-- INSTRUCTIONS TO FOLLOW --
Nothing but an exact copy is asked for: the lines in the material below from the one with "This screenshot has height=598, width=571." through the one with "You are a computer-use agent. The", pictures excluded.

-- DATA PROVIDED --
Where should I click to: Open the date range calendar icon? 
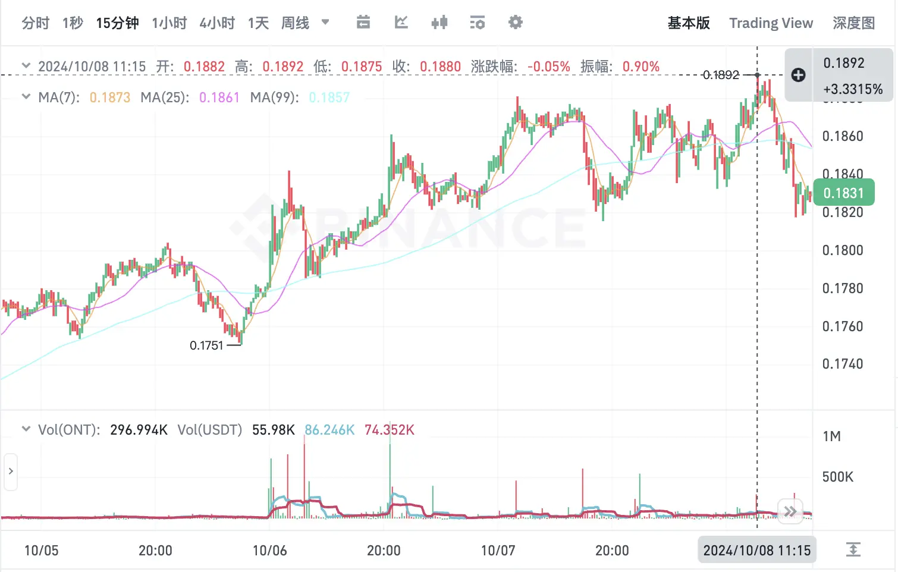(363, 23)
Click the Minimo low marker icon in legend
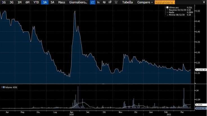207x116 pixels. pyautogui.click(x=167, y=15)
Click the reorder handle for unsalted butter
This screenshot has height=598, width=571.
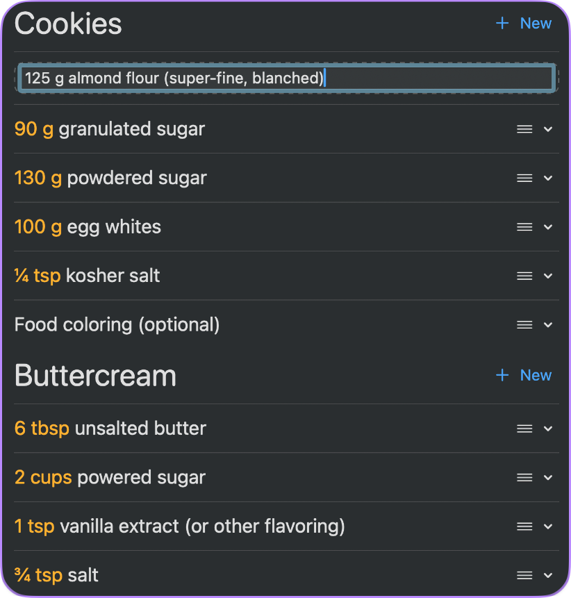(524, 429)
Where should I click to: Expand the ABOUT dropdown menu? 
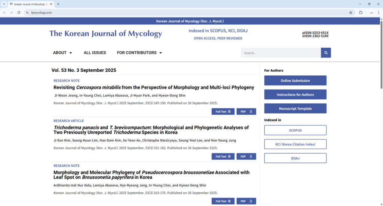point(62,53)
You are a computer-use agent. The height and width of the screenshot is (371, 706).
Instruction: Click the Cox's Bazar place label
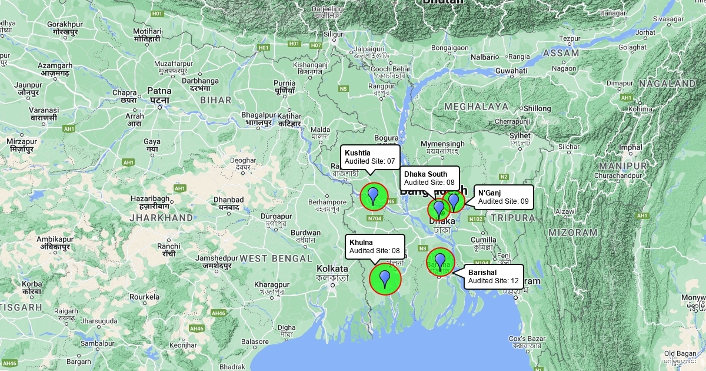pos(528,339)
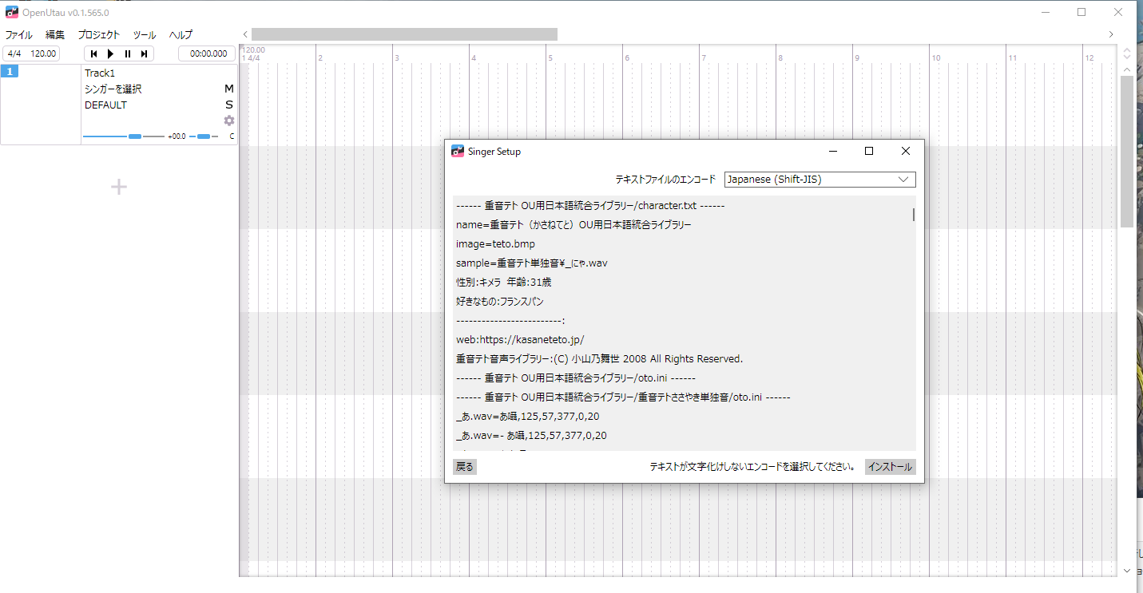Open Track1 settings gear icon
The image size is (1143, 593).
(229, 121)
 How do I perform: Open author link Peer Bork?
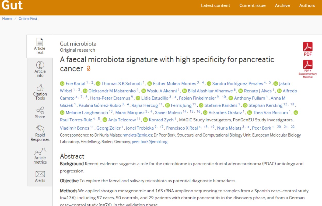click(x=261, y=128)
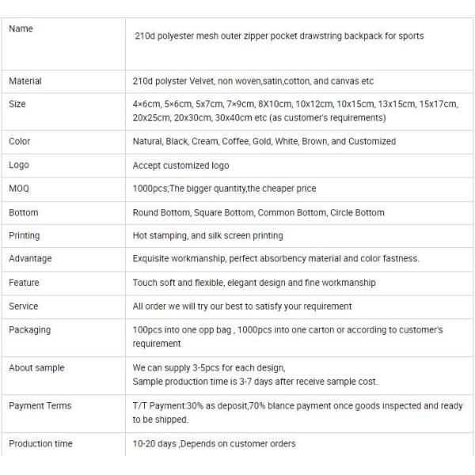Viewport: 475px width, 475px height.
Task: Click the Packaging row label
Action: click(29, 330)
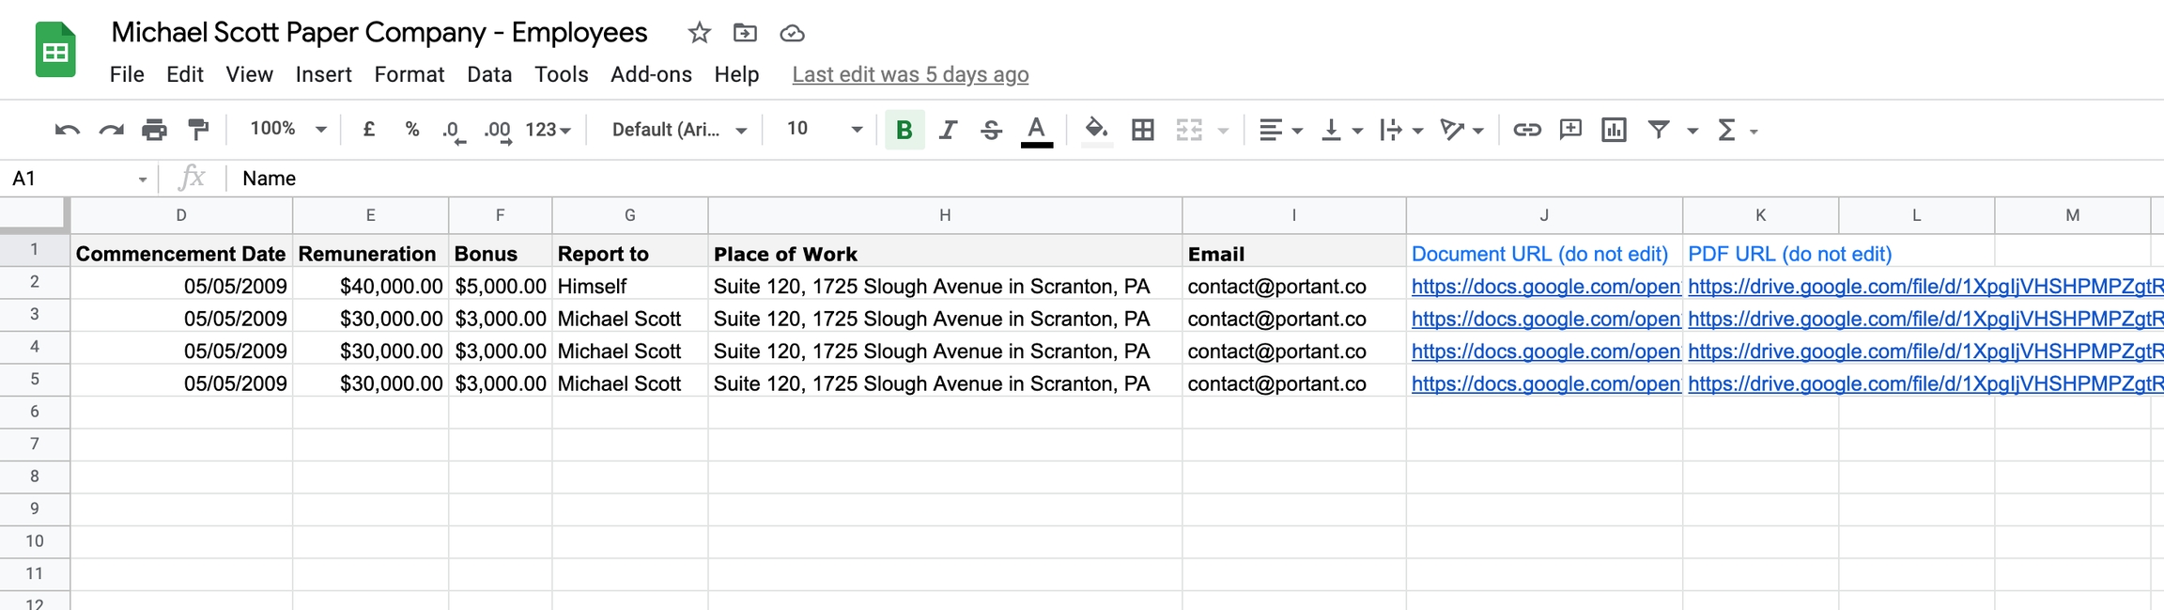The width and height of the screenshot is (2164, 610).
Task: Select the paint format roller tool
Action: coord(198,130)
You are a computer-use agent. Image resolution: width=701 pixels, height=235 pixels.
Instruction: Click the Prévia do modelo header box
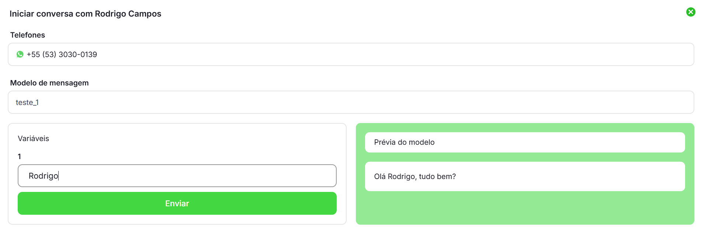coord(524,142)
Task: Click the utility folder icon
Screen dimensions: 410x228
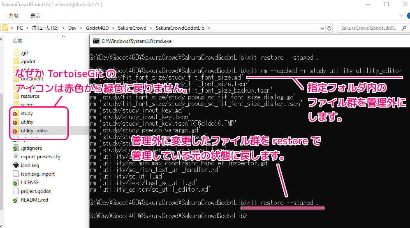Action: (16, 122)
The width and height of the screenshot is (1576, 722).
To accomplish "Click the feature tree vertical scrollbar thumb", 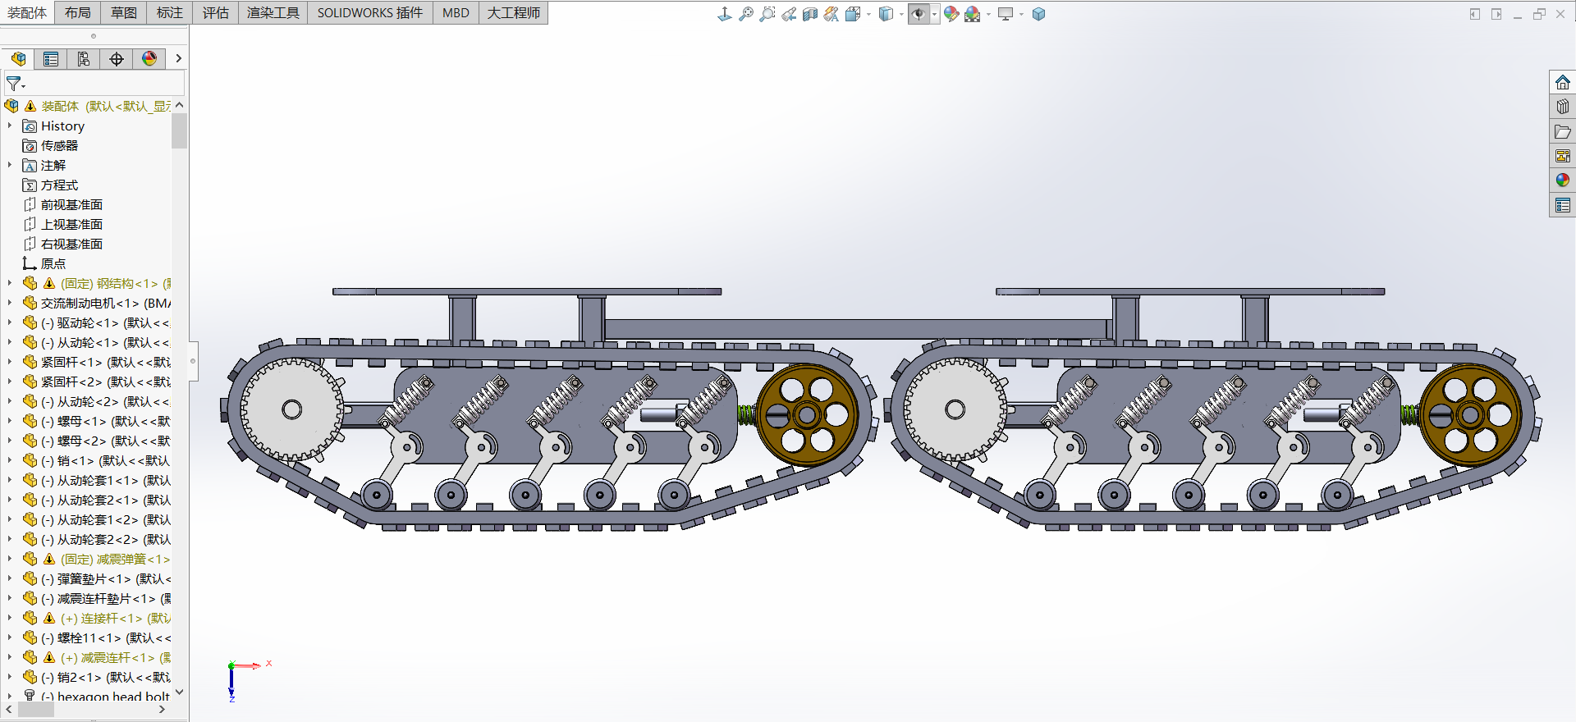I will pyautogui.click(x=179, y=131).
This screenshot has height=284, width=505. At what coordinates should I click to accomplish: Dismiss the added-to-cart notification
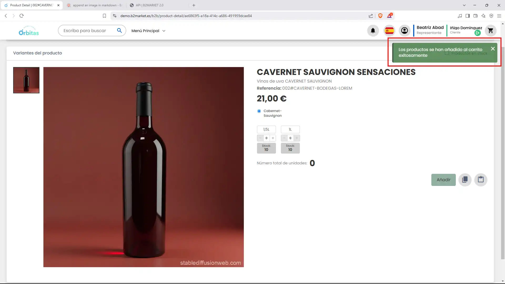point(493,49)
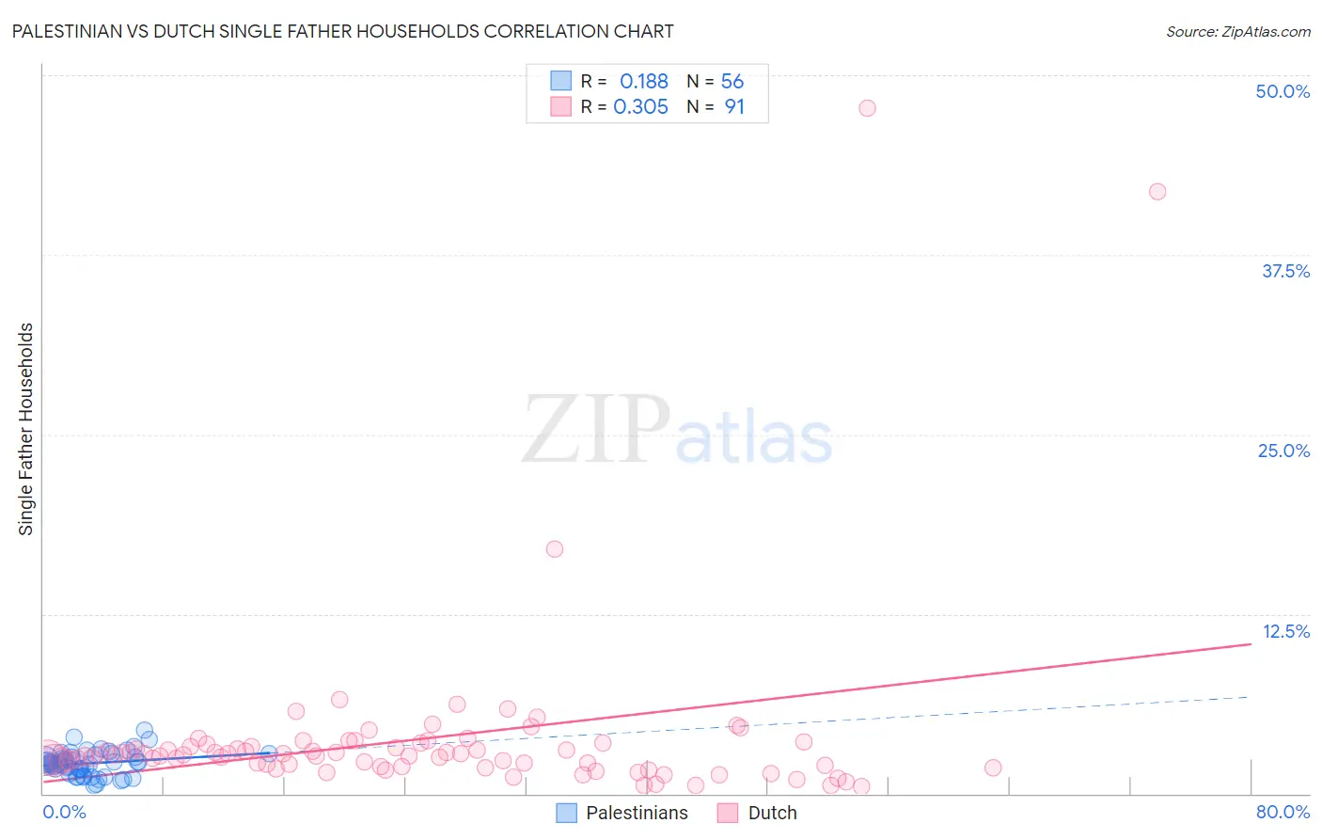Click the 80.0% x-axis label
This screenshot has height=839, width=1322.
tap(1283, 812)
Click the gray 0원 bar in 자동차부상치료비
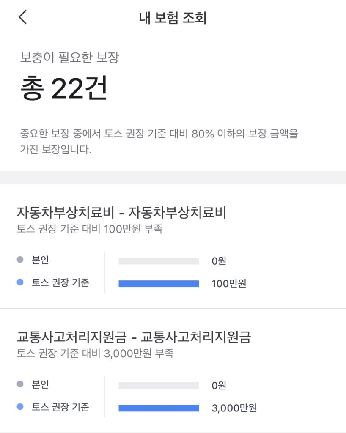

-- EXERCISE SOLUTION --
This screenshot has height=598, width=571.
(524, 429)
Where should I click to: Expand the ABOUT dropdown menu? 
point(62,53)
You are a computer-use agent. The height and width of the screenshot is (371, 706).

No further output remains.